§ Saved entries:
------------------------------------------------------------

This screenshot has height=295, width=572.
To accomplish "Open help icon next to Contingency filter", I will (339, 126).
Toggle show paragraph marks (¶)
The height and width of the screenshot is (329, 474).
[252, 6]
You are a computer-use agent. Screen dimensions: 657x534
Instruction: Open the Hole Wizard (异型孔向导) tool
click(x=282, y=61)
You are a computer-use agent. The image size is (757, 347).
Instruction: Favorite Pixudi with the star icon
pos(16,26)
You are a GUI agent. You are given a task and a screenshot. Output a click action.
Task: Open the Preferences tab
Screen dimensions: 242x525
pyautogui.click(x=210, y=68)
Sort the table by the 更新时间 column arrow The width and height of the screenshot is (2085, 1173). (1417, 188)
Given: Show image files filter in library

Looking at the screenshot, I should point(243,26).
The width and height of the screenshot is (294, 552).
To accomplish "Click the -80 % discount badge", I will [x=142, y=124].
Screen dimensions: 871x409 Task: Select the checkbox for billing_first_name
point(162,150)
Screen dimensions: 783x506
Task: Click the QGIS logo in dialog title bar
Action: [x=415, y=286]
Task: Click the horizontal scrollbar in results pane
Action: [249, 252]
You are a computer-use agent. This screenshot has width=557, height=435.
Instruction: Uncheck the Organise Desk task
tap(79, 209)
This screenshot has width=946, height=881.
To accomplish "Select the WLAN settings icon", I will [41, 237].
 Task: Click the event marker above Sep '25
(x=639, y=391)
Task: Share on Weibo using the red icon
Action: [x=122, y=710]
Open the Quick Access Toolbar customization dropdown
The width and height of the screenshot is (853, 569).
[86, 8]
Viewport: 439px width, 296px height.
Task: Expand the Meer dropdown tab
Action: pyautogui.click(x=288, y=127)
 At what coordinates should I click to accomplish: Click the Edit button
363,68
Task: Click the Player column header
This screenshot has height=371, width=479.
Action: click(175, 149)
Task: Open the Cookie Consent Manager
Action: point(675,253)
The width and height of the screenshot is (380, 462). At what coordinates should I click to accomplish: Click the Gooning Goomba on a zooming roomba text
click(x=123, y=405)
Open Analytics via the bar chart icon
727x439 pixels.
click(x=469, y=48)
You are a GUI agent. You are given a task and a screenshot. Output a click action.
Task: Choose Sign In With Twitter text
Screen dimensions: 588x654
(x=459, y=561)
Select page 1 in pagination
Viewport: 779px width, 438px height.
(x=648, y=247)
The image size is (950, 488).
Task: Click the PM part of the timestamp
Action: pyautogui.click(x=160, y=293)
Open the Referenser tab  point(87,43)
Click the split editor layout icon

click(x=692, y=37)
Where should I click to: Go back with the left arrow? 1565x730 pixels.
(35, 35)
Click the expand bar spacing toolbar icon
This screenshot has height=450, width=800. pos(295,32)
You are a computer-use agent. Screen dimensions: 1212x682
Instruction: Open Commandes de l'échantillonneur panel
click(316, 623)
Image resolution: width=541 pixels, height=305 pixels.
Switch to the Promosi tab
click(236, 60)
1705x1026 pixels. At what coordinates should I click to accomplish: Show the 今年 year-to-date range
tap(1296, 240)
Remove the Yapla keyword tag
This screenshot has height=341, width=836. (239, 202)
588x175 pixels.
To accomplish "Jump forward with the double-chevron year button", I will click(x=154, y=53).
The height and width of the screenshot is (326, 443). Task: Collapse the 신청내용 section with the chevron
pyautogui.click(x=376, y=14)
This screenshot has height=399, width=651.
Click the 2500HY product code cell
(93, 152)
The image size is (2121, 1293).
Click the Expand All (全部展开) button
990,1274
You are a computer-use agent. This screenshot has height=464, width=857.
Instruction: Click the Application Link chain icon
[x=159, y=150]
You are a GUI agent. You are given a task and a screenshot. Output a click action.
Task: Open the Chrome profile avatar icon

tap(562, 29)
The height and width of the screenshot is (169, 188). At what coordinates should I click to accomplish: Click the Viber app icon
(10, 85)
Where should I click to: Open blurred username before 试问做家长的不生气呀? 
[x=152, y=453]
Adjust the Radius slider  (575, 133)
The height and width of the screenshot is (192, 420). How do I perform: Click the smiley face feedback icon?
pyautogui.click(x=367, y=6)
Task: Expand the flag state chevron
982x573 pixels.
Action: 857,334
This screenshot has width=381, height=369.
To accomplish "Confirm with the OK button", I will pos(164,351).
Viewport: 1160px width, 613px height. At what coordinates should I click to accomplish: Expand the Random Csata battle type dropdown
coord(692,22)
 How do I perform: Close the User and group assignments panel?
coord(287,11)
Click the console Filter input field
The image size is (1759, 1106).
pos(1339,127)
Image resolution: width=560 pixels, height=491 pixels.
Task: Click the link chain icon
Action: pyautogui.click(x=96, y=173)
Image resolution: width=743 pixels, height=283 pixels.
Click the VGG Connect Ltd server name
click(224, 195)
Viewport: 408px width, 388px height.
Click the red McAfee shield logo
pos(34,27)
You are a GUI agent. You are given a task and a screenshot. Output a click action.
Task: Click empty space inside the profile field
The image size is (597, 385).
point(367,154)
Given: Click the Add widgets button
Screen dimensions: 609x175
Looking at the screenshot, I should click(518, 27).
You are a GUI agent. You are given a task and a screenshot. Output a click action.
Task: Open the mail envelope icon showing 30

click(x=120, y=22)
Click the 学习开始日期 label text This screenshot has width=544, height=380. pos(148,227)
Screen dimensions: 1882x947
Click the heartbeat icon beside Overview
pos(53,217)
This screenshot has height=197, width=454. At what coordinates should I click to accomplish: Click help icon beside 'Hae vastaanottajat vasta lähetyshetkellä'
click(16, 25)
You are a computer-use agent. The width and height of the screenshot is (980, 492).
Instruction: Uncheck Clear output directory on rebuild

------------------------------------------------------------

Reproduce every line of the listing above verbatim, from the first to the last.

This screenshot has height=295, width=572.
To accomplish "Open help icon next to Contingency filter", I will (339, 126).
Toggle show paragraph marks (¶)
The height and width of the screenshot is (329, 474).
[252, 6]
You are a computer-use agent. Screen dimensions: 657x534
Instruction: Open the Hole Wizard (异型孔向导) tool
click(x=282, y=61)
You are a computer-use agent. The image size is (757, 347).
Instruction: Favorite Pixudi with the star icon
pos(16,26)
You are a GUI agent. You are given a task and a screenshot. Output a click action.
Task: Open the Preferences tab
Screen dimensions: 242x525
pyautogui.click(x=210, y=68)
Sort the table by the 更新时间 column arrow The width and height of the screenshot is (2085, 1173). (1417, 188)
Given: Show image files filter in library

Looking at the screenshot, I should point(243,26).
The width and height of the screenshot is (294, 552).
To accomplish "Click the -80 % discount badge", I will [x=142, y=124].
Screen dimensions: 871x409 Task: Select the checkbox for billing_first_name
point(162,150)
Screen dimensions: 783x506
Task: Click the QGIS logo in dialog title bar
Action: [x=415, y=286]
Task: Click the horizontal scrollbar in results pane
Action: [249, 252]
You are a computer-use agent. This screenshot has width=557, height=435.
Instruction: Uncheck the Organise Desk task
tap(79, 209)
This screenshot has width=946, height=881.
To accomplish "Select the WLAN settings icon", I will [41, 237].
 Task: Click the event marker above Sep '25
(x=639, y=391)
Task: Share on Weibo using the red icon
Action: [x=122, y=710]
Open the Quick Access Toolbar customization dropdown
The width and height of the screenshot is (853, 569).
[86, 8]
Viewport: 439px width, 296px height.
Task: Expand the Meer dropdown tab
Action: pyautogui.click(x=288, y=127)
 At what coordinates should I click to accomplish: Click the Edit button
363,68
Task: Click the Player column header
This screenshot has height=371, width=479.
Action: click(175, 149)
Task: Open the Cookie Consent Manager
Action: point(675,253)
The width and height of the screenshot is (380, 462). At what coordinates should I click to accomplish: Click the Gooning Goomba on a zooming roomba text
click(x=123, y=405)
Open Analytics via the bar chart icon
727x439 pixels.
click(x=469, y=48)
You are a GUI agent. You are given a task and a screenshot. Output a click action.
Task: Choose Sign In With Twitter text
Screen dimensions: 588x654
(x=459, y=561)
Select page 1 in pagination
Viewport: 779px width, 438px height.
(x=648, y=247)
The image size is (950, 488).
Task: Click the PM part of the timestamp
Action: pyautogui.click(x=160, y=293)
Open the Referenser tab  point(87,43)
Click the split editor layout icon

click(x=692, y=37)
Where should I click to: Go back with the left arrow? 1565x730 pixels.
(35, 35)
Click the expand bar spacing toolbar icon
This screenshot has height=450, width=800. pos(295,32)
You are a computer-use agent. Screen dimensions: 1212x682
Instruction: Open Commandes de l'échantillonneur panel
click(316, 623)
Image resolution: width=541 pixels, height=305 pixels.
Switch to the Promosi tab
click(236, 60)
1705x1026 pixels. At what coordinates should I click to accomplish: Show the 今年 year-to-date range
tap(1296, 240)
Remove the Yapla keyword tag
This screenshot has height=341, width=836. (239, 202)
588x175 pixels.
To accomplish "Jump forward with the double-chevron year button", I will click(x=154, y=53).
The height and width of the screenshot is (326, 443). Task: Collapse the 신청내용 section with the chevron
pyautogui.click(x=376, y=14)
This screenshot has height=399, width=651.
Click the 2500HY product code cell
(93, 152)
The image size is (2121, 1293).
Click the Expand All (全部展开) button
990,1274
You are a computer-use agent. This screenshot has height=464, width=857.
Instruction: Click the Application Link chain icon
[x=159, y=150]
You are a GUI agent. You are given a task and a screenshot. Output a click action.
Task: Open the Chrome profile avatar icon

tap(562, 29)
The height and width of the screenshot is (169, 188). At what coordinates should I click to accomplish: Click the Viber app icon
(10, 85)
Where should I click to: Open blurred username before 试问做家长的不生气呀? 
[x=152, y=453]
Adjust the Radius slider  (575, 133)
The height and width of the screenshot is (192, 420). How do I perform: Click the smiley face feedback icon?
pyautogui.click(x=367, y=6)
Task: Expand the flag state chevron
982x573 pixels.
Action: 857,334
This screenshot has width=381, height=369.
To accomplish "Confirm with the OK button", I will pos(164,351).
Viewport: 1160px width, 613px height. At what coordinates should I click to accomplish: Expand the Random Csata battle type dropdown
coord(692,22)
 How do I perform: Close the User and group assignments panel?
coord(287,11)
Click the console Filter input field
The image size is (1759, 1106).
pos(1339,127)
Image resolution: width=560 pixels, height=491 pixels.
Task: Click the link chain icon
Action: pyautogui.click(x=96, y=173)
Image resolution: width=743 pixels, height=283 pixels.
Click the VGG Connect Ltd server name
click(224, 195)
Viewport: 408px width, 388px height.
Click the red McAfee shield logo
pos(34,27)
You are a GUI agent. You are given a task and a screenshot. Output a click action.
Task: Click empty space inside the profile field
The image size is (597, 385).
point(367,154)
Given: Click the Add widgets button
Screen dimensions: 609x175
Looking at the screenshot, I should click(518, 27).
You are a GUI agent. You are given a task and a screenshot. Output a click action.
Task: Open the mail envelope icon showing 30

click(x=120, y=22)
Click the 学习开始日期 label text This screenshot has width=544, height=380. pos(148,227)
Screen dimensions: 1882x947
Click the heartbeat icon beside Overview
pos(53,217)
This screenshot has height=197, width=454. At what coordinates should I click to accomplish: Click help icon beside 'Hae vastaanottajat vasta lähetyshetkellä'
click(16, 25)
You are a computer-use agent. The width and height of the screenshot is (980, 492).
Instruction: Uncheck Clear output directory on rebuild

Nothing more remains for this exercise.